Captain Phillips-a film dramatizing the hijacking of the MV Maersk Alabama by Somali pirates in 2009-begins in Vermont, 7,500 miles from the Horn of Africa, as Captain Rich Phillips (Tom Hanks) prepares to leave home for his shipping duties halfway around the world. Obvious and overstated foreshadowing make the first 30 minutes of the movie undoubtedly the film’s weakest part-luckily, its greatest strength is that it improves continually for all 134 minutes, ending in rousing and powerful performances by both Hanks and his costars.
As Phillips’ wife (Catherine Keener) drives him to the airport for his flight, the two share a ridiculously overdone, embarrassingly uncomfortable conversation. They discuss how “the world is changing,” and how their children are entering a world much different than the one in which they grew up. The lines are clunky and cliched-so bad, in fact, that it almost feels like Hanks doesn’t want to deliver them. Hanks’ adoption of a New England accent, though accurately conveyed, sounds strange coming from the same man that portrayed Forrest Gump, and distracts in some ways from the movie early on.

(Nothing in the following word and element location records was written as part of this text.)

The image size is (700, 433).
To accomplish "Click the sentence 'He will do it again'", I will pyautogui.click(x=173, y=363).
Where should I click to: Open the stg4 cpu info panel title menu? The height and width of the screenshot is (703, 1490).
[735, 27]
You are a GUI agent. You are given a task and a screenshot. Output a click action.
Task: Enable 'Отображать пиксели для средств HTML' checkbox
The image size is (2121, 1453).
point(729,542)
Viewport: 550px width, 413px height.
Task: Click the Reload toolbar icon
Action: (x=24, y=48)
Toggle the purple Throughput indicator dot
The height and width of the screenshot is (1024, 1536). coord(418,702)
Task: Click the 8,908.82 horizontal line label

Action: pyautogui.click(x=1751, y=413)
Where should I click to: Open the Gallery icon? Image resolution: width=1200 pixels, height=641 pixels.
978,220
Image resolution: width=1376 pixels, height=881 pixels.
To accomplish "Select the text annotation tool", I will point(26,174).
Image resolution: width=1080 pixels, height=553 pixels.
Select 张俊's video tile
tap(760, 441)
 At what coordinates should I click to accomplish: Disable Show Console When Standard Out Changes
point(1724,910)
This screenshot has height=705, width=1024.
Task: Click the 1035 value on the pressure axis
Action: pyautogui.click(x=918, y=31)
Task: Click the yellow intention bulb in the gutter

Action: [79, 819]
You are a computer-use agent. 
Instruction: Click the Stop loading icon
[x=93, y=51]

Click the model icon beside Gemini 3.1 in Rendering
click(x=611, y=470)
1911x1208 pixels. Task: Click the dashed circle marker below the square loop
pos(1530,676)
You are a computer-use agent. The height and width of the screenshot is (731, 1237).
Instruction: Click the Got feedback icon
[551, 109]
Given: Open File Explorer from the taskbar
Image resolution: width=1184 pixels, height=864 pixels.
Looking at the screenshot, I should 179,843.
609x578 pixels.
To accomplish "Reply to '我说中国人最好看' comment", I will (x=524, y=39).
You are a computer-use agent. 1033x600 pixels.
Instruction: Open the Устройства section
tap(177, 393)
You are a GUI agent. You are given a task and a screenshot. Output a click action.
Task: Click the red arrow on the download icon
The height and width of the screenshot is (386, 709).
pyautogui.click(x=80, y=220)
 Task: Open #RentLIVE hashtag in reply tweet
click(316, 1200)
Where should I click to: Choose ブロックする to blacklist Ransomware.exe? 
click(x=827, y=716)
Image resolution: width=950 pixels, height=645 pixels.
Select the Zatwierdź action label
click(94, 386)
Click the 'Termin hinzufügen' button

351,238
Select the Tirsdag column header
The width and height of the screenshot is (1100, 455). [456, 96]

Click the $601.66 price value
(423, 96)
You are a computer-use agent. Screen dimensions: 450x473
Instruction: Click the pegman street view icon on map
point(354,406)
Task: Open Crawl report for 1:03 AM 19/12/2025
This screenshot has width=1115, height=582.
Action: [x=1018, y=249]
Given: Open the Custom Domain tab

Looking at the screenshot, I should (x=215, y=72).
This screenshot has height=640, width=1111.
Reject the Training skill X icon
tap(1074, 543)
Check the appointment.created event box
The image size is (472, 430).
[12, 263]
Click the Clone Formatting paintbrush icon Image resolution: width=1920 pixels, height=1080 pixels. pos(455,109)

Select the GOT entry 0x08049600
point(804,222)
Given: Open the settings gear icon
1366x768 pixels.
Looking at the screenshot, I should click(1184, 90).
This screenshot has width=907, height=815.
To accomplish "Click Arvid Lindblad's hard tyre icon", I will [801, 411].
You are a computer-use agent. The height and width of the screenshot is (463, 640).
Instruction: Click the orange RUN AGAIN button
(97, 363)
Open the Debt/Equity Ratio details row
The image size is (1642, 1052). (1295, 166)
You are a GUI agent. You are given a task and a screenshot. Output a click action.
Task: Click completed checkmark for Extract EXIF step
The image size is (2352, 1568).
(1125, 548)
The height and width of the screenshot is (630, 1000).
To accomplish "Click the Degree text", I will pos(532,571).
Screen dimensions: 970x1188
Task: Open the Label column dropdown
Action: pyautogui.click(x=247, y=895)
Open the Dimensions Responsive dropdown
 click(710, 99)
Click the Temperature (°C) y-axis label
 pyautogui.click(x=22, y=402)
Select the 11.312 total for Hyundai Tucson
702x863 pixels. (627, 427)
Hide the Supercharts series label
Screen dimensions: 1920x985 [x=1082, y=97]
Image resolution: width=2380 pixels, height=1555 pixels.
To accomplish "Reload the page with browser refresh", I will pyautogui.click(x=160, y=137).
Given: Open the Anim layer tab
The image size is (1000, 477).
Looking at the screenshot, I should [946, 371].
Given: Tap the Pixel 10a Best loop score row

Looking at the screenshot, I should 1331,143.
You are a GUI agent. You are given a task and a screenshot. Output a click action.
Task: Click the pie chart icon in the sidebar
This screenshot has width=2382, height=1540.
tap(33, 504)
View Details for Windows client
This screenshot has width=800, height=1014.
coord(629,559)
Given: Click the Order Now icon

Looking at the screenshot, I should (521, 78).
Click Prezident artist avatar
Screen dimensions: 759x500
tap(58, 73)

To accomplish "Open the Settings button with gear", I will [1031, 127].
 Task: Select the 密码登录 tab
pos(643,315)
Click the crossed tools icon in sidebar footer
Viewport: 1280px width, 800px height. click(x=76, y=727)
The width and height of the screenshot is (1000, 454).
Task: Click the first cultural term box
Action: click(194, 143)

While the name Captain Phillips implies a film about a single man, director Paul Greengrass (The Bourne Ultimatum) spends nearly as much time on the pirate leader, Abduwali Muse (Barkhad Abdi), as he does on Phillips. Greengrass, in one of the film’s greatest successes, does not treat the hijackers as obvious antagonists in a childish interpretation of good and bad, but rather does an excellent job, however briefly, of illustrating the economic and social motivations that encourage young Somalis to turn from fishing to pirating shipping vessels. Had Greengrass spent a bit more time distinguishing the Somali pirates from one another in their earliest scene, allowing the viewer to identify differently with each of the characters more fully, the later drama would have been all the more powerful.
Either way, the humanity and struggles of the Somali men, coupled with an outstanding breakthrough performance by Abdi, result in emotional turmoil that takes Captain Phillips beyond a simple action film to a critical analysis of foreign policy and global inequality. Muse first laments the rich international fishing companies that make Somali seas barren, causing widespread starvation and poverty in his home country. At one point, Phillips questions Muse, asking how anyone could turn to piracy-surely there must be some other way to make a living-to which Muse responds powerfully: “Maybe in America,” sparking at least a twinge of guilt in the heart of any socially conscious viewer.
As the plot moves along from the hijacking of the Maersk Alabama to Phillips’ later capture as a hostage in one of the ship’s lifeboats, the performances by all of the actors in the film improve steadily. Coupled with an outstanding score by Henry Jackman, the film’s action creates a growing intensity that mounts until the film’s nearly perfectly-constructed climax.
The last 60 minutes of the film (and particularly the very last 15 minutes) are some of the best to have been released in the past decade. Greengrass’ use of the handheld camera that garnered him acclaim in previous works produces a pseudo-documentary feel that pervades the film, bringing the viewer directly into the action and heightening the already intense mood. As Hanks and his captors interact in the cramped lifeboat, the handheld cameras contribute to both a literal sense of claustrophobia and a metaphorical sense, as the captors are continually left with fewer and fewer options, trapped by their actions in a stalemate with no obvious mutually-beneficial resolution.
The film’s greatest moments come at the very end, as Phillips, now rescued, is brought to the sickbay of the USS Bainbridge. With pure, heart-wrenching emotion, Phillips struggles to recount his injuries, bringing the pure shock of his experience to the forefront. The film’s early inadequacies fall away as Hanks portrays Phillips’ emotions with Oscar-worthy perfection. The film leaves no loose ends untied, providing a packaged, complete story that weaves together many storylines, leaving viewers questioning the short-fallings of the world and their place in it.